Seven major financial changes starting in the new year
By Tom Watson
At the start of every calendar year it's typical for new laws, pricing schemes and other reforms to kick in which directly affect many Australians. And 2025 will be no different.
So with the new year just around the corner, here's a run through of seven changes that will impact everyone from students and travellers to property owners.
1. Austudy and Youth Allowance payments will rise
At the start of every year a host of social support payments for younger Aussies - including Youth Allowance, Austudy, ABSTUDY and the Youth Disability Support Pension - are indexed in line with inflation.
This means that from January 1, 2025, more than one million income support recipients across the country will see their payments increase.
A single Youth Allowance recipient over the age of 18 and living away from home will see their payments rise by $24.30 to a maximum rate of $663.30 per fortnight.
A partnered recipient with children will see their payments rise by $26.30 to a maximum fortnightly rate of $718.10.
Meanwhile, single Australians receiving support through Austudy will see their fortnightly payments increase by $24.30 to a new maximum rate of $663.30.
For a rundown of the new rates set to apply from January 1, check out the Department of Social Services' indexation rates list. It's worth noting though that other payments, like the Aged Pension and JobSeeker, are indexed twice a year in March and September.
2. Financial support will open to regional students
Younger Australians from regional and remote areas who are planning to study away from home in 2025 may also be able to apply for financial support via the Tertiary Access Payment (TAP) from January 1.
To be eligible, applicants will need to be from an inner regional, outer regional, or remote area who are moving away from home to pursue full-time tertiary education.
They will also need to be entering their first year of study and aged 22 or under when their study begins.
The rate of payment varies though. Applicants from outer regional and remote areas can receive $5000 in their first year of study, split into a $3000 payment to help with upfront costs and a $2000 payment down the line.
Applicants from inner regional areas may be eligible for a one-off $3000 payment.
For a full breakdown of the various eligibility requirements and the application process, future students can visit the Services Australia website.
3. New wage theft laws are set to commence
Employers who deliberately underpay their employees will be subject to new laws which will make wage theft a criminal offense in Australia.
Companies that break the law will face fines as high as $7.8 million or the equivalent of three times the amount that was underpaid (if the theft exceeds the maximum fine).
Individuals may face up to ten years in prison and a maximum fine of $1.565 million.
There are exceptions though. Employers who unintentionally underpay their workers, or who accidentally pay the incorrect salary or wage to an employee, won't be penalised under the laws.
Small businesses may also avoid criminal prosecution for underpaying wages if they are able to comply with a new Voluntary Small Business Wage Compliance Code.

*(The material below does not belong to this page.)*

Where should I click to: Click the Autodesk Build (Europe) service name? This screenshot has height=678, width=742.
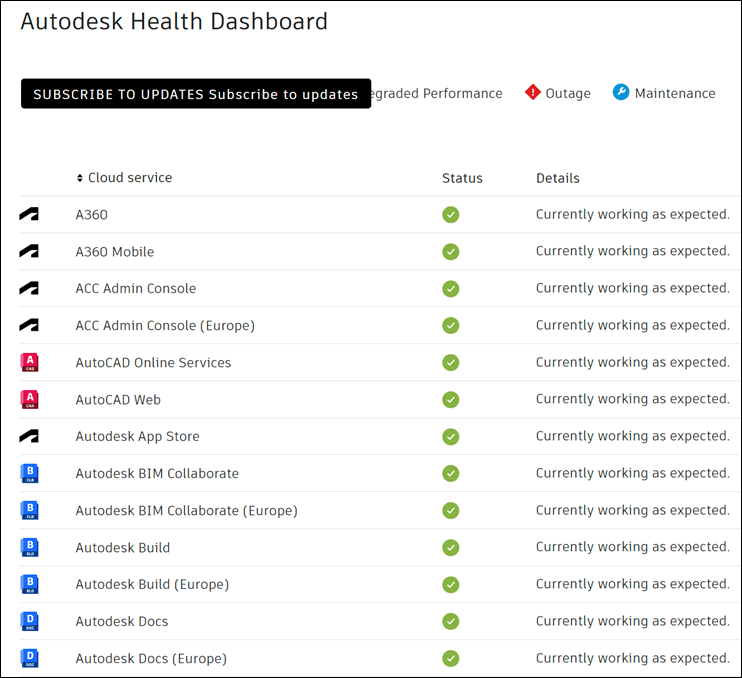pos(152,584)
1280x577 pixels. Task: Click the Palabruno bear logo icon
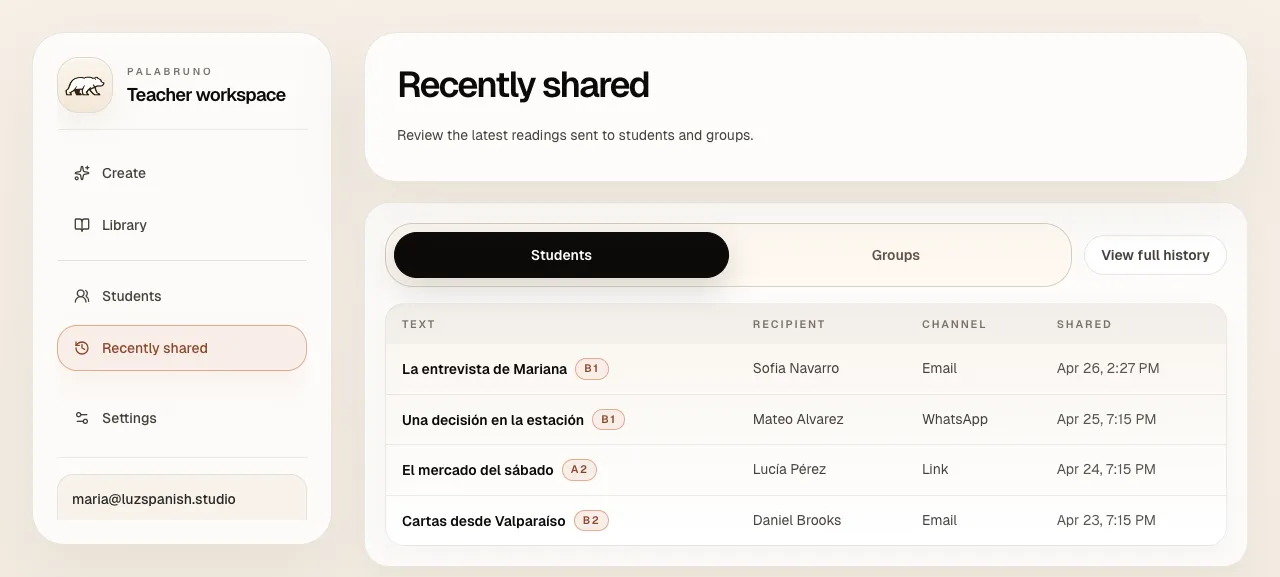point(85,85)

The government has previously indicated that the new laws will come in no later than January 1, 2025, though the Fair Work Commission notes that the small business code is still in development.
4. Some debit card surcharges will be banned
From January 1, Australians who make payments to Commonwealth agencies like the Australian Taxation Office (ATO) or Services Australia will no longer be hit with a surcharge when using a debit card.
The change was announced by the federal government last month after it received advice that the collection of surcharges by Commonwealth entities could be unlawful without legislation.
More broadly, the government has also established a review into the practice of card surcharging which is being spearheaded by the Reserve Bank.
Pending the outcome of the review, the federal government has indicated that debit card surcharges could be made illegal across the board in Australia from January 2026.
5. Private health extras will reset
While it varies from health fund to health fund, most Australians with private health insurance will see their annual extras limits reset on January 1.
This could apply to a range of health services depending on the plan in question, but might include everything from dental and physiotherapy to podiatry and remedial massage visits.
So for any Australians with unused benefits remaining, it may be worth booking an appointment before they expire at the end of the year.
6. Passport prices are likely to increase
Planning an overseas holiday next year? If you are, it might be time to check the expiry date on your passport and, if it needs renewing, getting your application in.
That's because Australian passport prices are subject to annual indexation at the start of every calendar year, which means that prices are likely to rise in a matter of weeks.
While the exact rise hasn't been revealed yet, it currently costs $398 for a 10-year adult passport.
According to an analysis of passport prices conducted by Compare the Market earlier in the year, that figure means that Australian passports are among the most expensive in the world.
7. More Victorian properties will be eligible for vacant land tax
More residential properties across Victoria will become subject to the states' vacant residential land tax (VRLT) from January 1, 2025.
The tax currently only applies to properties located in the inner and middle rings of Melbourne, but that will change from the start of the new year to include all parts of the state, aside from alpine resort areas like Falls Creek and Mount Hotham.
Introduced in 2018 by the state government as a measure designed to help improve housing supply, the VRLT applies to homes on residential land that have been left vacant for six months in the previous calendar year.
It may also be relevant in cases where homes have been under construction or left uninhabitable for two years.